With deduplication, the system identifies unique chunks of data, called signatures, to determine whether new data is written to the storage. Deduplication is a hash-based solution, which means chunks of data are compared to their signatures rather than to the data itself. If the signature of the new data matches an existing signature that is stored on the system, then the new data is replaced with a reference. The reference points to the stored data, instead of writing the data to storage. This process saves capacity on the backend storage by not writing new data to storage and might improve performance on read operations to data with an existing signature. The same data pattern can occur many times and deduplication decreases the amount of data that needs to be stored on the system. A part of every hash-based deduplication solution is a repository that supports looking up matches for incoming data. The system contains a database that maps the signature of the data to the volume and its virtual address. If an incoming write operation does not have a signature that is stored in the database, then a duplicate is not detected and the incoming data is stored on backend storage. To maximize the space that is available for the database, the system distributes this repository between all nodes in the I/O groups that contain deduplicated volumes. Each node carries a distinct portion of the records that are stored in the database. If nodes are removed or added to the system, the database is redistributed between the nodes ensure full use of available memory. Lenovo Storage V5030 and Lenovo Storage V5030F systems require a compression license and additional memory module (16 GB DIMM) installed on the system to support deduplication.
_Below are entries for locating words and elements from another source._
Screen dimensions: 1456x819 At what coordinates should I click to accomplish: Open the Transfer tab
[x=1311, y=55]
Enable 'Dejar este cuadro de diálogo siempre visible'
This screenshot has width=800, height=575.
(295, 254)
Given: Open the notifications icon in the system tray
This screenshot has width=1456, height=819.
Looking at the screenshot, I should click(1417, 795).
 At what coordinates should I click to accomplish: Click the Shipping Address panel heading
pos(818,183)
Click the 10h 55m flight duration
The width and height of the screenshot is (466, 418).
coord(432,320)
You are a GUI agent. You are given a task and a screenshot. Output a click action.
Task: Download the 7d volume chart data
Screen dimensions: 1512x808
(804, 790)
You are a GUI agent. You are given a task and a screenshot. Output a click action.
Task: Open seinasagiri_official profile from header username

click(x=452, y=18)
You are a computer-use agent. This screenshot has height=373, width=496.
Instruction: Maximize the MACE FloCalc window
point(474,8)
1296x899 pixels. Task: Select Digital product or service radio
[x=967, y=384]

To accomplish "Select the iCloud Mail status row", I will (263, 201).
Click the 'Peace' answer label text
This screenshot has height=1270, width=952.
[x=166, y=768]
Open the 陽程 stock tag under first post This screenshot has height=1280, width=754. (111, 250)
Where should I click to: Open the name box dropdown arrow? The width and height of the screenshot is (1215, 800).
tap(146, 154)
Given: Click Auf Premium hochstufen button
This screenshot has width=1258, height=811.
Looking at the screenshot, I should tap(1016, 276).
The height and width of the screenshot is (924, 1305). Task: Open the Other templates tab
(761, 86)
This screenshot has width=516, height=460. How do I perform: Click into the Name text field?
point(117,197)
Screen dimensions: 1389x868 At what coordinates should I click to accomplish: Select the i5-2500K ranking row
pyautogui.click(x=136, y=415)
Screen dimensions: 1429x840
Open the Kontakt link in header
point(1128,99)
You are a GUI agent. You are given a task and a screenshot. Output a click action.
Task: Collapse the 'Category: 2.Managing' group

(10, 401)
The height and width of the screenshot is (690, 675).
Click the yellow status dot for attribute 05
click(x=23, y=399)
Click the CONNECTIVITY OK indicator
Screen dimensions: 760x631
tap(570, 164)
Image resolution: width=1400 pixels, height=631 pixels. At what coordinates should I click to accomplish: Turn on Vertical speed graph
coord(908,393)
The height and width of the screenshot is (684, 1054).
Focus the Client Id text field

When you create a volume, you can specify to include deduplication with other supported capacity savings methods, like compression and thin-provisioning. Deduplicated volumes must be created in data reduction pools.You cannot include deduplicated volumes in data reduction pools and compressed volumes in standard pools within the same I/O group. The system monitors these restrictions when you are creating volumes and issues errors if these conditions are met. However, if you are creating compressed volumes in data reduction pools, deduplication can be used within the same I/O group. If you have existing volumes in standard pools, you can migrate them to data reduction pools to add deduplication to increase capacity savings for the volume.